Date: May 27, 2025
Contact: [email protected]
Muskogee, OK — The United States Attorney’s Office for the Eastern District of Oklahoma announced that Brad William Ritter and Toby Le Mills, both of Broken Arrow, Oklahoma, were sentenced for Conspiracy to Commit Wire Fraud. Ritter was sentenced to 41 months of incarceration. Mills was sentenced to 33 months of incarceration. As part of sentencing, the Court ordered the defendants to pay $3,797,500.00 in restitution. In addition, the Court entered a money judgment against Mills in the amount of $1,059,958.00, ordered forfeiture of $697,863.67 in funds seized from Ritter, and entered a forfeiture money judgment against Ritter in the amount of $2,029,678.33.
The charges arose from an investigation by IRS-Criminal Investigation and the Federal Bureau of Investigation.
Ritter and Mills each pleaded guilty to one count of Conspiracy to Commit Wire fraud on April 3, 2024.

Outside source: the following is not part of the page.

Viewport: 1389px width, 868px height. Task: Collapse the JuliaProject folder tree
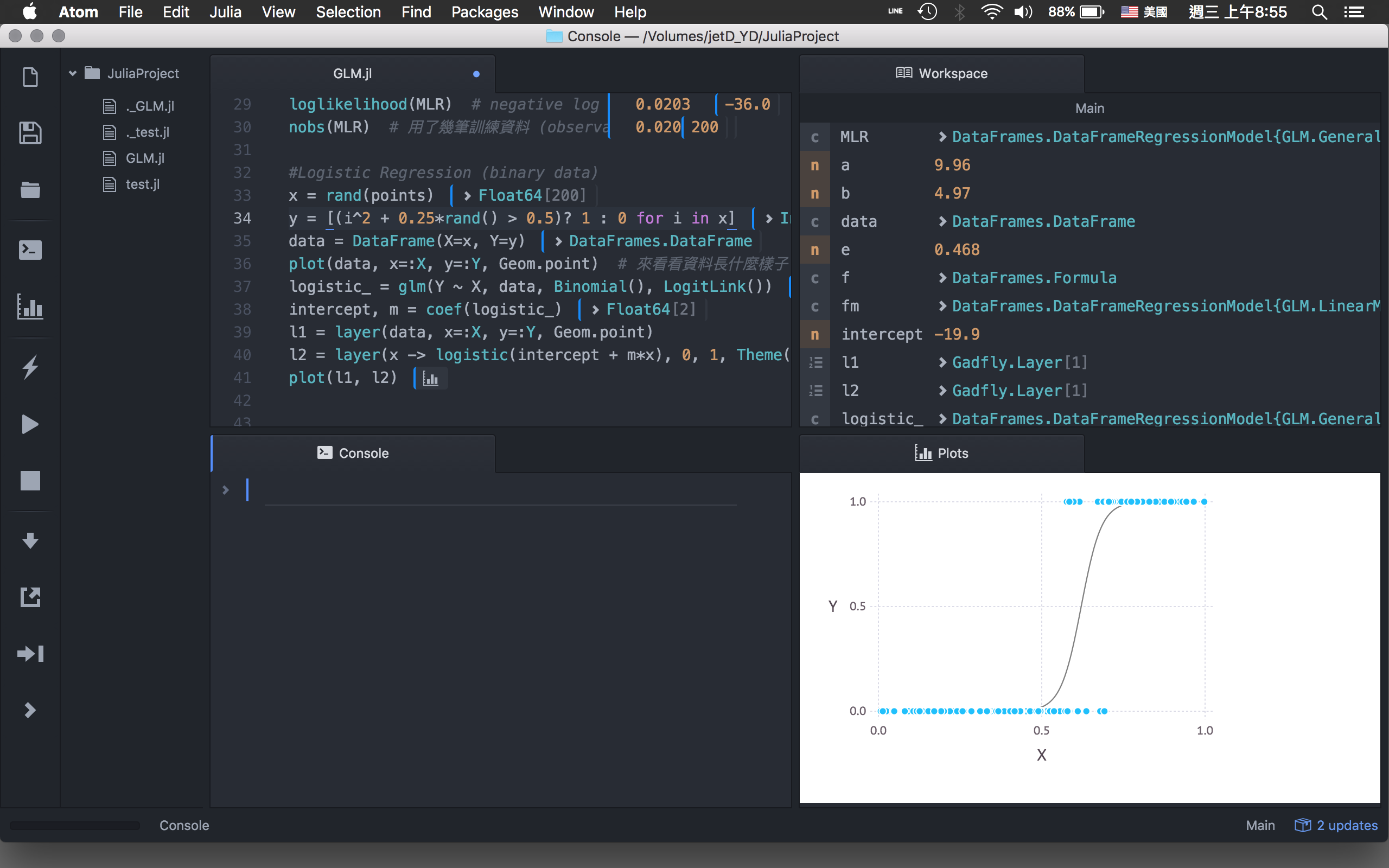[73, 73]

According to investigators, beginning in at least 2018 and continuing until January 2022, Ritter and Mills conspired to defraud an employee-owned business operating in Broken Arrow, Oklahoma. Ritter, who worked as an executive for the company, used his position to submit false invoices on behalf of a business set up in Mills’s name. The invoices billed the business for services that Mills’s company never performed, resulting in $3,797,500.00 in fraudulent payments made to Ritter and Mills during that time.
“Ritter and Mills went to great lengths to disguise a years-long scheme to siphon millions from an unsuspecting employer, using false invoices, shell companies, and layered financial lies,” said Christopher J. Altemus Jr., IRS-CI special agent in charge of the Dallas Field Office. “Let this case serve as a warning: complex fraud schemes may be layered in lies and paperwork, but they are never beyond the reach of IRS Criminal Investigation special agents. IRS-CI will aggressively track illicit financial activity and dismantle criminal enterprises, no matter how sophisticated. Those who think they can get away with defrauding businesses or taxpayers should think again.”
“The sentence imposed on these two defendants should serve as a stark reminder that criminal activity motivated by greed comes at a price,” said FBI Oklahoma City Special Agent in Charge Doug Goodwater. “The FBI is committed to ensuring those who engage in fraudulent activity are held accountable through the justice system.”
“The wounds may not be physical, but the harm caused by fraudsters is still very real. I commend the investigators and prosecutors who worked tirelessly to ensure that the defendants answered for their crime,” said United States Attorney Christopher J. Wilson.
The Honorable Ronald A. White, Chief U.S. District Judge in the United States District Court for the Eastern District of Oklahoma, presided over the hearing. Ritter and Mills were allowed to remain on previous bond with conditions of release and will self-report into the custody of the U.S. Marshals Service pending transportation to a designated United States Bureau of Prisons facility by June 23, 2025, to serve a non-paroleable sentence of incarceration.
Assistant U.S. Attorneys Kara Traster, Joshua Satter, and Clay Compton represented the United States.
IRS-CI is the criminal investigative arm of the IRS, responsible for conducting financial crime investigations, including tax fraud, narcotics trafficking, money-laundering, public corruption, healthcare fraud, identity theft and more. IRS-CI special agents are the only federal law enforcement agents with investigative jurisdiction over violations of the Internal Revenue Code, obtaining a 90% federal conviction rate. The agency has 20 field offices located across the U.S. and 14 attaché posts abroad.